Still, many of the tank truck carriers were able to limit the damage to their operating ratios. There was no major surge in operating ratios above 95%. Fifty-five fleets had operating ratios between 95.0% and 99.9%, compared with 58 in 2002. Three carriers recorded ratios of 100% or higher, down from five. Ratios between 90.0% and 94.9% were reported by 21 companies, up from 14 in 2002. However, only one carrier had a ratio below 90%.
A majority of carriers in the report supplied tractor revenues, which give an indication of productivity levels. The average for 2003 was $151,820, down slightly from the $154,966 average in 2002.
Eight of the Top 10 reported tractor revenues, and their average was $160,955. That was a clear improvement over the $152,408 average reported by the Top 10 in 2002.

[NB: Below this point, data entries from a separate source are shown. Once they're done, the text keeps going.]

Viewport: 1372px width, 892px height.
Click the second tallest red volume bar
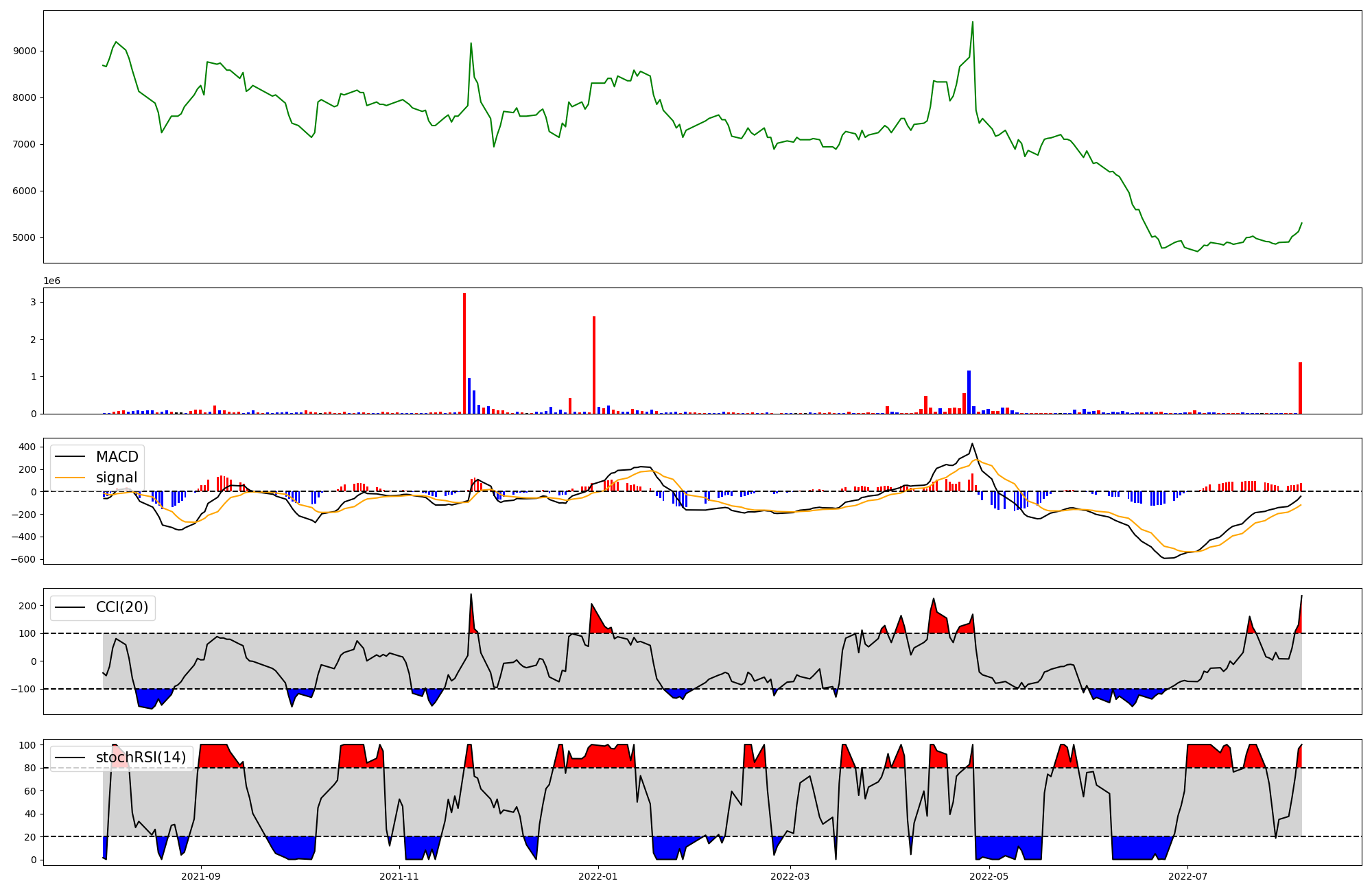[594, 365]
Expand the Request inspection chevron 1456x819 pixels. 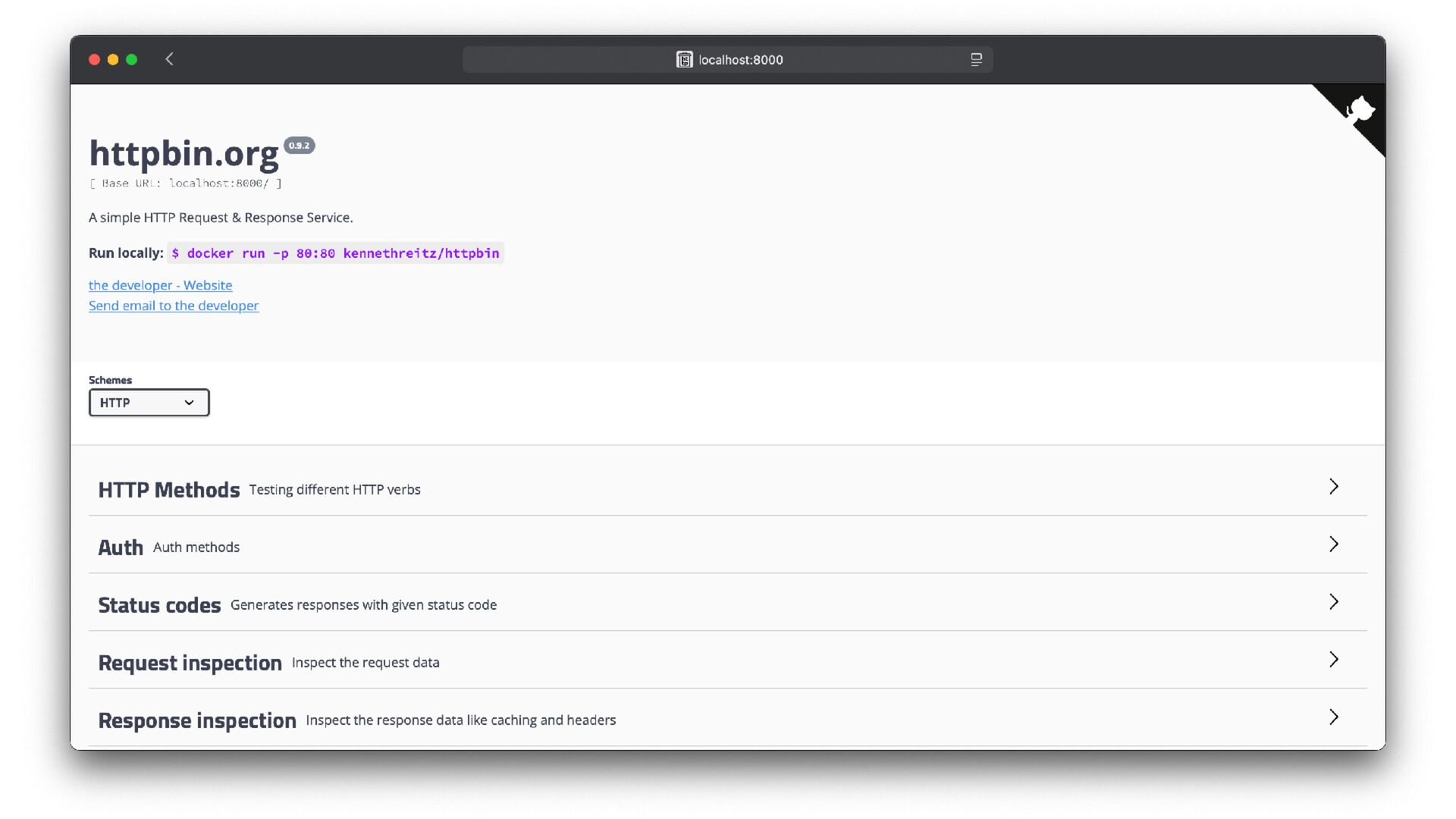pos(1334,660)
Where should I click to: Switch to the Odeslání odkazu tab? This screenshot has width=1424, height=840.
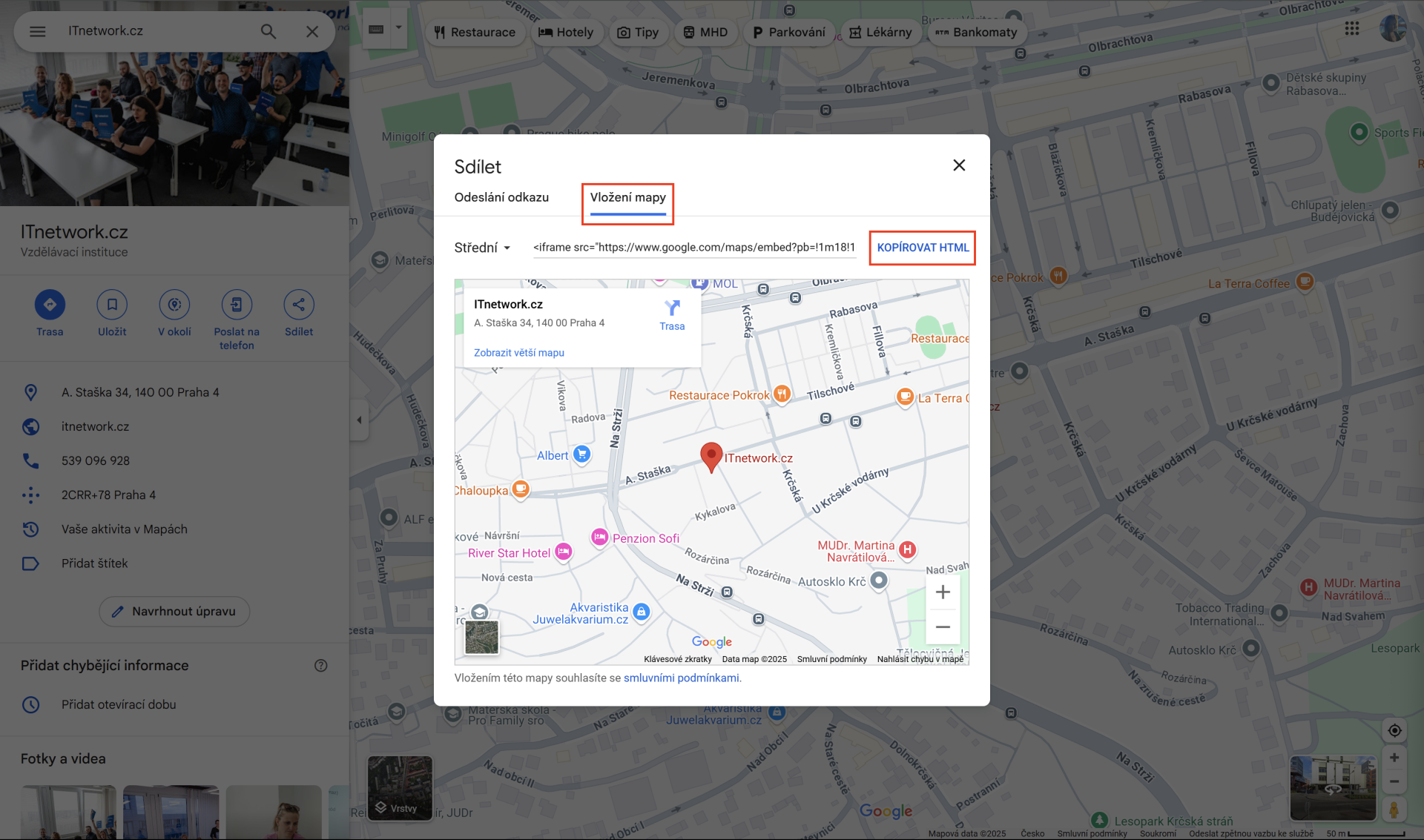click(x=501, y=197)
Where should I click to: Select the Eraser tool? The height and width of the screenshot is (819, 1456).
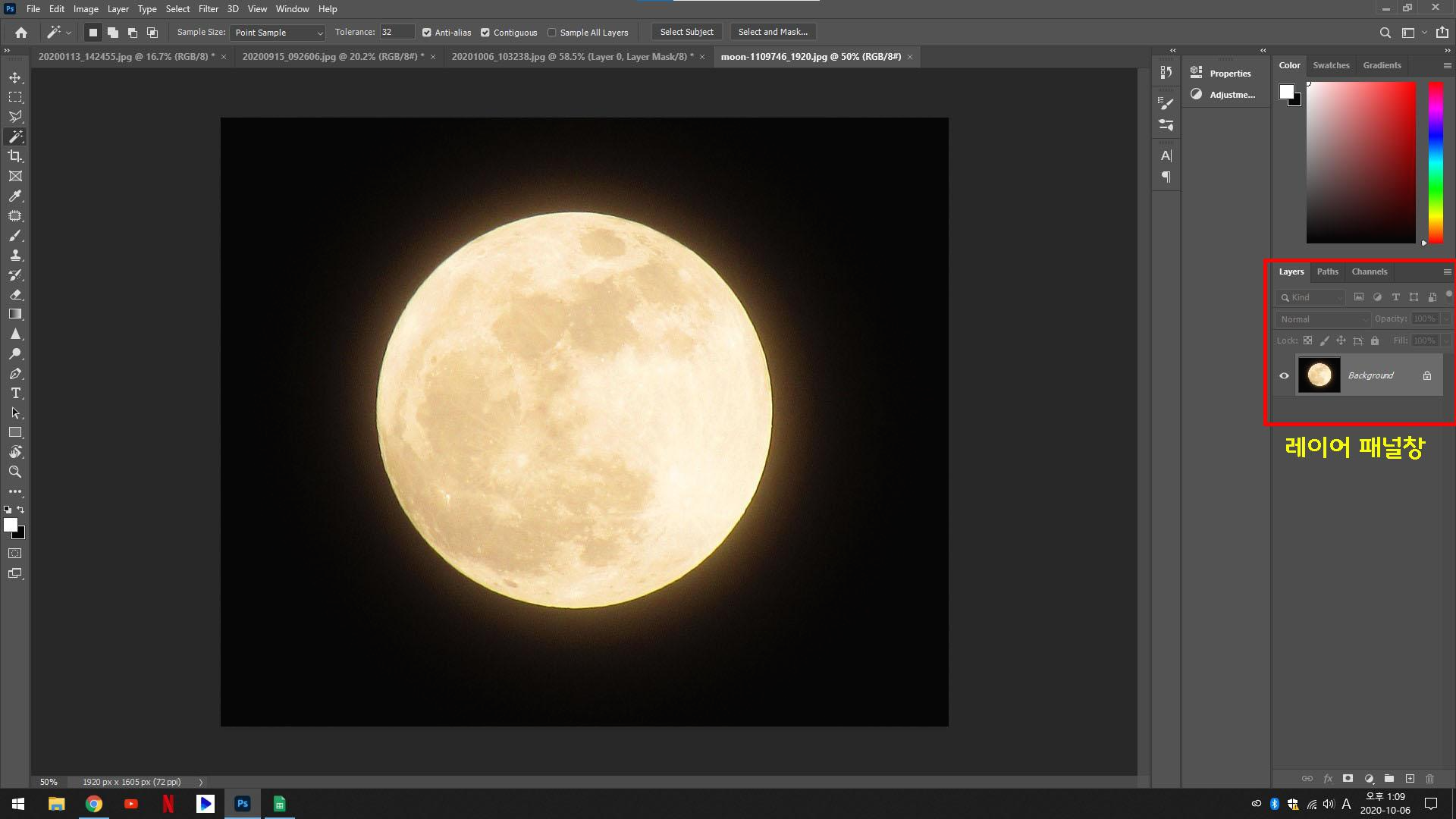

For the second year, an East Coast petroleum hauler recorded the highest revenue per tractor, $296,771. The lowest amount ($66,444) came from a West Coast food fleet.
Average revenue per tractor for 10 petroleum transporters was $176,887, down from the previous year's average of $219,486, but still well above the average for all carriers in this report. Petroleum tractor revenues ranged from the overall high of $296,771 to a low of $100,447.
Nine chemical haulers accounted for average revenue per tractor of $163,091, above the average for all of the carriers in the report. The average for chemical fleets in 2002 was $149,434. Tractor revenues ranged from a high of $203,884 down to $105,200.
Average tractor revenue for five dry bulk specialists was $162,973, down from the $189,044 average recorded in 2002. Tractor revenues ranged from a high of $210,757 to a low of $106,830.
Among four carriers specializing in transporting liquid and dry foods, average tractor revenue was $124,489. That was slightly above the $120,413 tractor revenue average in 2002. The high for the category was $175,656, and the low was $66,444.
Many of the figures here are from preaudited reports, and some may include nonbulk revenues or revenues from subsidiary tank truck carriers. In most cases, the figures were supplied directly to Modern Bulk Transporter. The editorial staff greatly appreciates the cooperation of all who helped in the preparation of this report.